Access notes that in addition to the widgets technology mentioned earlier, version 3.5 of its browser is now more compliant with web standards. This includes support for: XHTML (Extensible Hypertext Markup Language) MP (Mobile Profile) 1.2; CSS (Cascading Style Sheets 2.1 and 3 (partial); and the CANVAS HTML tag, which can be used to draw vector-based graphics using scripting.

As in previous versions, NetFront has a "highly modular and scalable software architecture [that] enables developers to pick and choose only needed components for their target devices," the company says. The two components that allow this portability are the SLIM interface (seen in the third row below), which encapsulates all dependencies on the target platform, and the Plate Windows System (PWS), a windowing API that generalizes and settles the differences in window manipulations from the underlying operating system.


The NetFront architecture
(Click to enlarge)

Access says its browser can also incorporate low-level libraries including Wave, the company's own windowing system. This means that NetFront Browser "can run on the barest of operating systems." On operating systems that do provide window systems, such as those found on mobile handhelds, these libraries are simply stripped out so no unnecessary code is deployed.

In addition to Windows Mobile, NetFront runs on Linux, QT Embedded, Symbian, Garnet OS, and other operating systems. It has shipped in over 1,349 PDAs, smartphones, and other devices, representing some 500 million deployments. Access says. Most recently, Access supplied a Linux version of NetFront to Amazon for its Linux-based Kindle eBook reader.
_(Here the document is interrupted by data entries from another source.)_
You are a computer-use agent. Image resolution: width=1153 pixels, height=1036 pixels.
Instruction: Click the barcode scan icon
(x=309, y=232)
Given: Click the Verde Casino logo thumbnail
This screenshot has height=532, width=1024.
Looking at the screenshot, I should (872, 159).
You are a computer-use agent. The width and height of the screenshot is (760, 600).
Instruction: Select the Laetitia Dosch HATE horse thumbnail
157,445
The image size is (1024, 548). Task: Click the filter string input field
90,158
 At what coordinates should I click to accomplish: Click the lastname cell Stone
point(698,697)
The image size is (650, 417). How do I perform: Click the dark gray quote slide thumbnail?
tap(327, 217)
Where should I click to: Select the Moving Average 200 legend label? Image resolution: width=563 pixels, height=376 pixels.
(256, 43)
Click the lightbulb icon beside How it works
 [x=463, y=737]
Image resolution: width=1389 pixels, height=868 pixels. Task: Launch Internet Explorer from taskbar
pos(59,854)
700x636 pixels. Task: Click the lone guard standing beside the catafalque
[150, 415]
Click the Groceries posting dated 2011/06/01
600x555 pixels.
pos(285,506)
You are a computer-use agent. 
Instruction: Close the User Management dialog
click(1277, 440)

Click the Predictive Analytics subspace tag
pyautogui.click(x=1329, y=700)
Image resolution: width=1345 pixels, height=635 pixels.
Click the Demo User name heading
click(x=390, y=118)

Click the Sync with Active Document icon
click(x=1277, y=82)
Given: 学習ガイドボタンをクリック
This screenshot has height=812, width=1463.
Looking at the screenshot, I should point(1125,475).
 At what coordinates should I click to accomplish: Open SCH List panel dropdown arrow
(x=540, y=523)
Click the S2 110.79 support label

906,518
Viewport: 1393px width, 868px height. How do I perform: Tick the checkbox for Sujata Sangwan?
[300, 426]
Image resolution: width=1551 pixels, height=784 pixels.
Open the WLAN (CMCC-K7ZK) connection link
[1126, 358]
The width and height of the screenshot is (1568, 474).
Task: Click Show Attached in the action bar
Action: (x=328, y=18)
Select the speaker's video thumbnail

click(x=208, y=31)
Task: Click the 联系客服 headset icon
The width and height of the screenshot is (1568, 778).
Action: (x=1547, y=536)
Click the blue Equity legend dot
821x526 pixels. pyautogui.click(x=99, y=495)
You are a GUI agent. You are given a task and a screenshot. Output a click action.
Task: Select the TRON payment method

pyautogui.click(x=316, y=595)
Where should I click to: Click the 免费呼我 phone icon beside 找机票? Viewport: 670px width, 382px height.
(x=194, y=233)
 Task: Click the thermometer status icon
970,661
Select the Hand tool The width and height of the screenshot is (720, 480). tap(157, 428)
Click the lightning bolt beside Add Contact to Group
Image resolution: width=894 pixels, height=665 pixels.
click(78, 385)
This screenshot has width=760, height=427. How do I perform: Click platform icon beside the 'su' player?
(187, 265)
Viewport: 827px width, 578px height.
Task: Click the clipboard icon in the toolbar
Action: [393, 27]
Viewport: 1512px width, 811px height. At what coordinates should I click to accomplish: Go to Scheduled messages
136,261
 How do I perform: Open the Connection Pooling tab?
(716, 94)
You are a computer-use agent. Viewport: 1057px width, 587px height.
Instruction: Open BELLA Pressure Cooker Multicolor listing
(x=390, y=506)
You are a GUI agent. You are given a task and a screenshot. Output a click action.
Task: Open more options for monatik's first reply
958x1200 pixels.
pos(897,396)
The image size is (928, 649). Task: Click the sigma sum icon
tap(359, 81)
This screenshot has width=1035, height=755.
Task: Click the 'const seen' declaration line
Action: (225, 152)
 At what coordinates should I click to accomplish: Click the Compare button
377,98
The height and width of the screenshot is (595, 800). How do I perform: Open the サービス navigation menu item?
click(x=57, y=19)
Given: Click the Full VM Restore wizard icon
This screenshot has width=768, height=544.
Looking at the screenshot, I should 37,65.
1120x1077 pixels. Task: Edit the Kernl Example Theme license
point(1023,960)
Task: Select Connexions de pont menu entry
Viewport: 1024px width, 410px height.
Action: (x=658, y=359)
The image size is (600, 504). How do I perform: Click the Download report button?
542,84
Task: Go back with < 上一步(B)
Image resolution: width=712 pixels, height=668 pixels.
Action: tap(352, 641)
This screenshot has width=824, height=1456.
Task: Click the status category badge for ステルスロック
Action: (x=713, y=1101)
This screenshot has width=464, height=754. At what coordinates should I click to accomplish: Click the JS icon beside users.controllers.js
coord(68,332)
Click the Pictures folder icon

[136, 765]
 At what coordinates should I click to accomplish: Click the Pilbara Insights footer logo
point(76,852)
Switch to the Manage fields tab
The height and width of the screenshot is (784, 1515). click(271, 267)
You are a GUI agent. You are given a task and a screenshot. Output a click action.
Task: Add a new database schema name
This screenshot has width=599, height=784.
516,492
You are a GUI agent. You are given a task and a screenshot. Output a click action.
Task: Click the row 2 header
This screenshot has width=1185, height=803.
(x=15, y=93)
Previously best-known for NetFront, Access acquired PalmSource in 2005, and gave the name Garnet OS to the operating system previously known as Palm OS. It has demonstrated a Linux-based platform for mobile phones, and recently created virtual machine (VM) software that allows Palm OS applications to run on Nokia's Linux-based Web tablets.

Availability

Access plans to make a "concept version" of NetFront version 3.5 for Windows Mobile available on Monday, Feb. 11, from the company's website, here. Listed system requirements are an ARM-compatible or PXA2xx CPU, Windows Mobile 5.0, about 5.8MB for data storage, and about 6MB for program execution.